Według ostatnich danych Krajowego Depozytu Papierów Wartościowych na koniec maja prowadzonych było 1,324 mln rachunków maklerskich. Oznacza to, że maj był już kolejnym miesiącem, podczas którego obserwowaliśmy spadek liczby kont. W ubiegłym miesiącu ubyło ich ponad 1,5 tys. Największe straty ponieśli czołowi brokerzy, czyli DM PKO BP (spadek o 1,4 tys.), DM Pekao (ubyło mu 927 kont) oraz CDM Pekao (liczba rachunków zmniejszyła się o 899).

> [Zadanie 1] Jak zapisać w formie krótkiej listy akapit z fragmentu o rachunkach maklerskich, który zaczyna się od słów „Według ostatnich danych”? Zachowaj wszystkie główne liczby.
> [Zadanie 2]
Odpowiedz na pytania do fragmentu o rachunkach maklerskich:
(a) Ile rachunków maklerskich prowadzono na koniec maja?
(b) O ile zmniejszyła się liczba kont w ubiegłym miesiącu?
(c) Ile rachunków ubyło CDM Pekao?
> [Zadanie 3]
Czy te stwierdzenia zgadzają się z fragmentem o rachunkach maklerskich? Przy każdym odpowiedz „tak” lub „nie” i przytocz rozstrzygające słowa tekstu.
(a) Dane o liczbie rachunków pochodzą z Krajowego Depozytu Papierów Wartościowych.
(b) Maj był pierwszym miesiącem, w którym liczba kont spadła.
(c) DM Pekao stracił więcej kont niż DM PKO BP.

> [Wykaz materiału]
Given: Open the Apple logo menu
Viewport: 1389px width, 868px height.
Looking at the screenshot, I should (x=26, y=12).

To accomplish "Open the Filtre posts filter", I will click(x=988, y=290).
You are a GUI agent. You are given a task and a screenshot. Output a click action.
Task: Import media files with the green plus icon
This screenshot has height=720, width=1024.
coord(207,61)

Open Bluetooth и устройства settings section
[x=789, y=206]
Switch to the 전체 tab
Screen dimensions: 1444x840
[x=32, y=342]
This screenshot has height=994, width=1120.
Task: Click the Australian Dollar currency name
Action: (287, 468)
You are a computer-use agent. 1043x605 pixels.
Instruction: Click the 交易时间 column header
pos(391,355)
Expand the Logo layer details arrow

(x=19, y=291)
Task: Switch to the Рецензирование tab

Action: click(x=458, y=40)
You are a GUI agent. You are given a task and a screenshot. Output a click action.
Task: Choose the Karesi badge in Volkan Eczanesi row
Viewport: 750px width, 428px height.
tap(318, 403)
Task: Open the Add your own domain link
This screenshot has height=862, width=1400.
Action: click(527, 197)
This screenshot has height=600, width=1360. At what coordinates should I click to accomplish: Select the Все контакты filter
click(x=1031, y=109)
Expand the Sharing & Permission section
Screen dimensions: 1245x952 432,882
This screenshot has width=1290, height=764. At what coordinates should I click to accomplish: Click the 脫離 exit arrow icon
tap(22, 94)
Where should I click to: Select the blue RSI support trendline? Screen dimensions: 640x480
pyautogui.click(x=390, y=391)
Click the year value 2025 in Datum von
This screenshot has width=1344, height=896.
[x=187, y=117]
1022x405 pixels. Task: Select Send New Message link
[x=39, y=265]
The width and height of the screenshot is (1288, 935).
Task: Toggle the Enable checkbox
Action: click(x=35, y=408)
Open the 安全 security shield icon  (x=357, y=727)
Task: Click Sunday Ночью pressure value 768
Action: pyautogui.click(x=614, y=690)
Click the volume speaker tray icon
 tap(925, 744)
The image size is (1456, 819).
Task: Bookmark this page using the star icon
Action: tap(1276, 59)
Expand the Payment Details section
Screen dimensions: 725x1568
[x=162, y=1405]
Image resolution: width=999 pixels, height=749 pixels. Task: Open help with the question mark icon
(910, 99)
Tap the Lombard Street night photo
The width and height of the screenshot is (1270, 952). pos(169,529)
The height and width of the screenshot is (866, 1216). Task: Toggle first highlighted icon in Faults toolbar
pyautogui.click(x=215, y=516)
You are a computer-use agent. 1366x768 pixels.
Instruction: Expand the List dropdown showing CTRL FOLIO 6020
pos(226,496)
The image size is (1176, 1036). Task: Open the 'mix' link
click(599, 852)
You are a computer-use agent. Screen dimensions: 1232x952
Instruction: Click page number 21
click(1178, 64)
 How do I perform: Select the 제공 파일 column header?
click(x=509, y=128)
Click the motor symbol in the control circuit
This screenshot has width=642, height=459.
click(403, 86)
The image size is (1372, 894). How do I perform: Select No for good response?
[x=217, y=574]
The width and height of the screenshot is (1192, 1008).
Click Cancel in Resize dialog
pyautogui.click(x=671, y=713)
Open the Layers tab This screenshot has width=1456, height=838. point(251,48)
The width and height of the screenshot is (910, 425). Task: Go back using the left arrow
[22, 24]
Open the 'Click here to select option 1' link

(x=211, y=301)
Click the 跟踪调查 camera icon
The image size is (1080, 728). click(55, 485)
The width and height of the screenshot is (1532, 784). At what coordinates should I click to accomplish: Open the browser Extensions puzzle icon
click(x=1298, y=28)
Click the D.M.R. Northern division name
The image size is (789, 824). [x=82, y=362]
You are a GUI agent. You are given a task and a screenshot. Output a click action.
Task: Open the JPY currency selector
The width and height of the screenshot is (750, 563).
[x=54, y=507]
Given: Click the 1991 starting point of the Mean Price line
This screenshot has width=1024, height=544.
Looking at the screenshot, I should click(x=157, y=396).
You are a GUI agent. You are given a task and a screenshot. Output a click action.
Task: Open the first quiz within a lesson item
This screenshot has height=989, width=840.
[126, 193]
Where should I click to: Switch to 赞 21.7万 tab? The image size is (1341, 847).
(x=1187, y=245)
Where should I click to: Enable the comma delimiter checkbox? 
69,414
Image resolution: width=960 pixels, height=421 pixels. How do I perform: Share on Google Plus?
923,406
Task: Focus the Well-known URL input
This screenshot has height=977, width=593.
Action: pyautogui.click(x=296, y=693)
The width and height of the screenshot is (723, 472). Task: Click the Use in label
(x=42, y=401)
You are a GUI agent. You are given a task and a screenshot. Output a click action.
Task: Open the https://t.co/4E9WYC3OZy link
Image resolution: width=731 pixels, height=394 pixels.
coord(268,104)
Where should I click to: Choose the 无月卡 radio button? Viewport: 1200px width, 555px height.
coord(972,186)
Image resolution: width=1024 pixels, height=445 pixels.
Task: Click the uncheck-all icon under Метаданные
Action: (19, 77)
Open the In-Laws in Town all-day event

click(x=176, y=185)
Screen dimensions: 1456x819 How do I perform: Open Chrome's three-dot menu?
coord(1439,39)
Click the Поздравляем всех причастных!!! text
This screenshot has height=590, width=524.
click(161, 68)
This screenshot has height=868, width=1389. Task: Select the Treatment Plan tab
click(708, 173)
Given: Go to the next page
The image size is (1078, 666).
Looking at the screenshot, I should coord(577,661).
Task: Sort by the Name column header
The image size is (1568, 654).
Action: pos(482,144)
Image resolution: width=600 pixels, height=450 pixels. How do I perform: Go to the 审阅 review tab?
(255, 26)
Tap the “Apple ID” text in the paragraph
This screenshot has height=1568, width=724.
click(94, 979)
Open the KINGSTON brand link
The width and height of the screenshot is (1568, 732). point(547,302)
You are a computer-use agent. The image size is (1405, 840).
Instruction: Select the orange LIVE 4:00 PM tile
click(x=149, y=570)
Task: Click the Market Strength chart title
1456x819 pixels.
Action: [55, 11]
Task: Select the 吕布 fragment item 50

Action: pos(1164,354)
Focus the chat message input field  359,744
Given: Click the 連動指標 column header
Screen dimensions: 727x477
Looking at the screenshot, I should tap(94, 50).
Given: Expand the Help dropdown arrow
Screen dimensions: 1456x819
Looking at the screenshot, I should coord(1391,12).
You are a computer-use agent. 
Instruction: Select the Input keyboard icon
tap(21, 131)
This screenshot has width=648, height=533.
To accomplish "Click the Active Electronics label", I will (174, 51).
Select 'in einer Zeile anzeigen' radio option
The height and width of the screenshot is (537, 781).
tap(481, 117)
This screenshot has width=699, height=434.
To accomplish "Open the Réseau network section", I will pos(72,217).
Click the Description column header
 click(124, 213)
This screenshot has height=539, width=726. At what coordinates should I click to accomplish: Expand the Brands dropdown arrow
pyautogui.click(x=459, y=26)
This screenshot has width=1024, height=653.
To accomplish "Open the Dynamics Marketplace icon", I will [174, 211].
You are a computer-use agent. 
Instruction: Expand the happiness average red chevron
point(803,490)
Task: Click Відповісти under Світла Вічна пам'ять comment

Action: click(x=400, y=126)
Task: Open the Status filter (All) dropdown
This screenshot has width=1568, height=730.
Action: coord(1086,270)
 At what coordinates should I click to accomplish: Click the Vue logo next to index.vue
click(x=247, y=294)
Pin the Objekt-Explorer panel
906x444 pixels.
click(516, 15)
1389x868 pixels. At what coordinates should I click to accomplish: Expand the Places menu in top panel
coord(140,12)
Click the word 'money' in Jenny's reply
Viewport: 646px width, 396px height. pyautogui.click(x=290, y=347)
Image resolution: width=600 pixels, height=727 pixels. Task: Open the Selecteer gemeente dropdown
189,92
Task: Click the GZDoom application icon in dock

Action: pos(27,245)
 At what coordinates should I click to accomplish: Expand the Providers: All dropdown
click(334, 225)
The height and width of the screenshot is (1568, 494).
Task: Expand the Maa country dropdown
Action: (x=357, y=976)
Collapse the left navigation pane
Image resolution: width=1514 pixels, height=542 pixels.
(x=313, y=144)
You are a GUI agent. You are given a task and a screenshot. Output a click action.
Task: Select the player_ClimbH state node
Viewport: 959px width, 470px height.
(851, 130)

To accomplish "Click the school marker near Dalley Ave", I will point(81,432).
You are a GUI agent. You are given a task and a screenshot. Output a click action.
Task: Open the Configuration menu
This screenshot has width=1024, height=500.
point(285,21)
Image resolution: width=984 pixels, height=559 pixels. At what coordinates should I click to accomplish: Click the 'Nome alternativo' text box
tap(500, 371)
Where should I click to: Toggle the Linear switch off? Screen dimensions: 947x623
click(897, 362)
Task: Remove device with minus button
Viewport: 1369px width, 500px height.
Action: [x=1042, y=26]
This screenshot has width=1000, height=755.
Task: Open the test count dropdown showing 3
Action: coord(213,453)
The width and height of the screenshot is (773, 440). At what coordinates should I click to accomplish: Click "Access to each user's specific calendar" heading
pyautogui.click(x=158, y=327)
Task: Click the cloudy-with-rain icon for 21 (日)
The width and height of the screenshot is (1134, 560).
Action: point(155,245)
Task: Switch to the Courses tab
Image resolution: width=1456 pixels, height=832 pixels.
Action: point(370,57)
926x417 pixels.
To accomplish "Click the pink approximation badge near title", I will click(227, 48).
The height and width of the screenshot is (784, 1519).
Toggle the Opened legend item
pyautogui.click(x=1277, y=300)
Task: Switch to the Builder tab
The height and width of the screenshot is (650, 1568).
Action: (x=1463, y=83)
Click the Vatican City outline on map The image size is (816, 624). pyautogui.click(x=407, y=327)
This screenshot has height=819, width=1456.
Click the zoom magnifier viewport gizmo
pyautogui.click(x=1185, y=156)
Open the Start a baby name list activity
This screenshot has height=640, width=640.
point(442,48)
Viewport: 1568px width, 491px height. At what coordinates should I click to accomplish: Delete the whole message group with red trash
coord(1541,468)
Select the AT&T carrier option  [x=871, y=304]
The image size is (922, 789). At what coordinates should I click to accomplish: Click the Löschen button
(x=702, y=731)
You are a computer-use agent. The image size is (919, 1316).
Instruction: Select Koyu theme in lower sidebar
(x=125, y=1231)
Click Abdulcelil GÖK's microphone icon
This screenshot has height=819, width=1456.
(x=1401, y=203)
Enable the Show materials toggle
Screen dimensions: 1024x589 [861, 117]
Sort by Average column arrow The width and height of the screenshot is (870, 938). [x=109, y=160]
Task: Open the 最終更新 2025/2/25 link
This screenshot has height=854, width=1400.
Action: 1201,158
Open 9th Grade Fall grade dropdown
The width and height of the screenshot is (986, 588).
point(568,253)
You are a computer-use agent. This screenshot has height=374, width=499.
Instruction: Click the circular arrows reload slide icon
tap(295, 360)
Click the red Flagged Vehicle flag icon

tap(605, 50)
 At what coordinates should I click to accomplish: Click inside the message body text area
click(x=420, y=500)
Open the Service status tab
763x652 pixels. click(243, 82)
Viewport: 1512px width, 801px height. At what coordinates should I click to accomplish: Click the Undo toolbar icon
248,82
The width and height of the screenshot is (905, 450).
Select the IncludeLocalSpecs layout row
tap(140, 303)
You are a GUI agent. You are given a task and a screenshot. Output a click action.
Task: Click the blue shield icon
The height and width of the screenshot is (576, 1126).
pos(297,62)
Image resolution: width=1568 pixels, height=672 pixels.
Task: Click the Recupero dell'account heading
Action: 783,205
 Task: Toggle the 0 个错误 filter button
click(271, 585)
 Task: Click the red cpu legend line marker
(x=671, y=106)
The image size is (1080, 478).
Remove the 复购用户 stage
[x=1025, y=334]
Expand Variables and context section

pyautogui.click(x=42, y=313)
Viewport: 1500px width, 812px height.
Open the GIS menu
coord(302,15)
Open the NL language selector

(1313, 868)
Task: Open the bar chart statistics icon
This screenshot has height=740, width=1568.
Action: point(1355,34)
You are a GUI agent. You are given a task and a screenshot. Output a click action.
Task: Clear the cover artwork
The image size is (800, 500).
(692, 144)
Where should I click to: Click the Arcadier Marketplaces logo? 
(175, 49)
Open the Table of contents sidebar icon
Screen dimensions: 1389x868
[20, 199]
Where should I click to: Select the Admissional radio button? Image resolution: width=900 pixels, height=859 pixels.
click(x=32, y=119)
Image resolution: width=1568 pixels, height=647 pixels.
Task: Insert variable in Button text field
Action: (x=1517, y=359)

> [Rozwiązanie 1]
- Na koniec maja było 1,324 mln rachunków maklerskich (dane KDPW).
- Maj był kolejnym miesiącem spadku liczby kont.
- W maju ubyło ponad 1,5 tys. rachunków.
- Najwięcej kont stracili: DM PKO BP (o 1,4 tys.), DM Pekao (927) i CDM Pekao (899).

> [Rozwiązanie 2]
(a) 1,324 mln.
(b) O ponad 1,5 tys.
(c) 899.

> [Rozwiązanie 3]
(a) Tak: „Według ostatnich danych Krajowego Depozytu Papierów Wartościowych na koniec maja prowadzonych było 1,324 mln rachunków maklerskich”.
(b) Nie: „maj był już kolejnym miesiącem, podczas którego obserwowaliśmy spadek liczby kont”.
(c) Nie: „DM PKO BP (spadek o 1,4 tys.), DM Pekao (ubyło mu 927 kont)”.